SplitterForClassification¶

SplitterForClassification is a specialized version of BaseSplitter designed for *ForSequenceClassification HuggingFace models. It simplifies the setup by automatically identifying the classification head as the split point and the granularity as the [CLS] token.

When to Use¶

Use SplitterForClassification instead of ModelWithSplitPoints when:

Your model is a Hugging Face *ForSequenceClassification model.
You want to extract CLS-token activations without manually specifying a split point.
You want a cleaner, faster concept pipeline for classification tasks.

Additional Gain¶

It unlocks the inputs-to-concepts attributions workflow, which is not possible with ModelWithSplitPoints.

Quick Example¶

from interpreto import SplitterForClassification

splitter = SplitterForClassification(
    "nateraw/bert-base-uncased-emotion",
    batch_size=32,
    device_map="cuda",
)

# Compute activations and predictions on a dataset
activations, predictions = splitter.get_activations(texts, tqdm_bar=True)

API Reference¶

interpreto.SplitterForClassification ¶

SplitterForClassification(model_or_repo_id, split_point=None, tokenizer=None, config=None, batch_size=1, device_map=None, **kwargs)

Bases: BaseSplitter

A BaseSplitter specialization for sequence classification models.

Provides optimized implementations of activation extraction and concept gradient computation by exploiting the known structure of classification models: a backbone followed by a single classification head.

The split point is always the classification head, and activations are the CLS-token representations fed into that head.

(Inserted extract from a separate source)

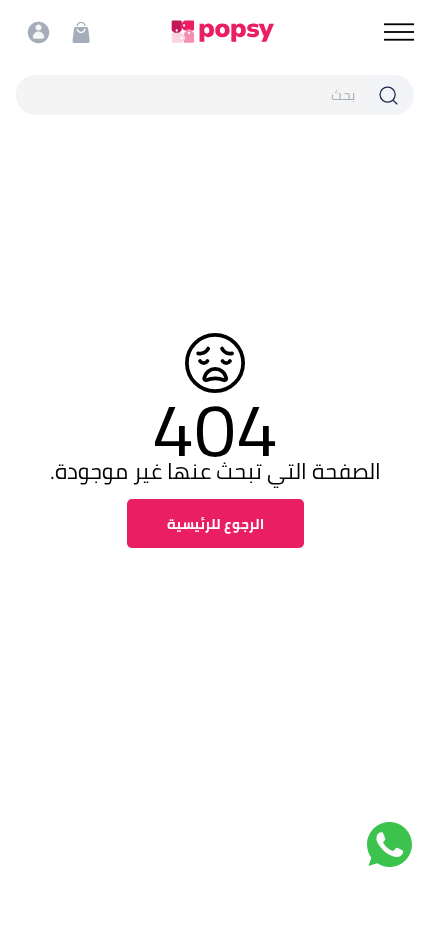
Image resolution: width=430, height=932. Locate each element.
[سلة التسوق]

The wrapper loads a sequence classification model and automatically identifies its classification head as the split point. This simplifies the concept pipeline for classification models by removing the need to manually specify split points and forcing the granularity to be the [CLS] token.

Parameters:

Name	Type	Description	Default
`model_or_repo_id` ¶	`str \| PreTrainedModel`	A Hugging Face model ID or a pre-loaded `PreTrainedModel` instance. Must be a sequence classification model.	required
`split_point` ¶	`str \| None`	Name of the classification head module. If None, auto-detected by searching for common names (`"classifier"`, `"classification_head"`, `"score"`). For most models, one can trust the auto-detection. Nonetheless, there is a difference with other splitter, Here we use the input of the split_point not its output.	`None`
`tokenizer` ¶	`PreTrainedTokenizer \| PreTrainedTokenizerFast \| None`	The tokenizer associated with the model. If None, it is loaded from the model repo.	`None`
`config` ¶	`PretrainedConfig \| None`	Model configuration. If None, loaded automatically.	`None`
`batch_size` ¶	`int`	Batch size for activation extraction and gradient computation.	`1`
`device_map` ¶	`device \| str \| None`	Device on which to load the model (e.g., `"cuda"` or `"cpu"`).	`None`
`**kwargs` ¶		Additional keyword arguments forwarded to `BaseSplitter`.	`{}`

Raises:

Type	Description
`ValueError`	If `model_or_repo_id` is a PreTrainedModel that is not a sequence classification model.

Example

from interpreto import SplitterForClassification

splitter = SplitterForClassification(
    "nateraw/bert-base-uncased-emotion",
    batch_size=32,
    device_map="cuda",
)

Source code in interpreto/concepts/splitters/splitter_for_classification.py

def __init__(
    self,
    model_or_repo_id: str | PreTrainedModel,
    split_point: str | None = None,
    tokenizer: PreTrainedTokenizer | PreTrainedTokenizerFast | None = None,
    config: PretrainedConfig | None = None,
    batch_size: int = 1,
    device_map: torch.device | str | None = None,
    **kwargs,
):
    """Initialize a SplitterForClassification model wrapper.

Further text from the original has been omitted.